Lets talk about common emitter BJTs

Thread Starter


Joined Mar 24, 2008
The common transistor is a very undervalued component. It is cheap and easy to use and gives good results. Much of what I'm going to talk about is taught in tech school. If you are weak on Bipolar Junction Transistors (BJT) I highly encourage people to build what I show to apply their use and learn this interesting little component for fun.

Let me start with some definitions....
Here is what I mean by Vcc.
Note: My choices arbitrarily are meant to give us a point of discussion. 9V batteries are cheap and easy and I always try to use a filter capacitor as they almost always increase the performance of the power source.
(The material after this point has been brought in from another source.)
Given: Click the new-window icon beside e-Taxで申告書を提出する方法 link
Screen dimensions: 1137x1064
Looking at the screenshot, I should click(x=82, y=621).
My favorite transistor is usually a PN2222. They are cheap and common NPN transistors with a typical β (gain) of 50. One of the disadvantages of BJTs is gain for a series is pretty loose. Transistors from the same bag can have a beta of 50 to 90. There are ways to control this but it's a start with quick and dirty approaches first.

Basic biasing means we want the collector voltage Vc at ½Vcc. Many DVMs have a beta measuring option which can help pin this number down for a specific component.
This diagram shows roughly how this was done. Note that the R2 value was arbitrary. However the DC values may interfere with the rest of the project. So we get rid of it with capacitor like this...

We now have a fully functional AC amplifier and gain is that of the transistor. The AC can be audio or RF. The maximum frequency is dependent on the transistor. The ½Vcc will help prevent clipping which can reduce the amps usefulness.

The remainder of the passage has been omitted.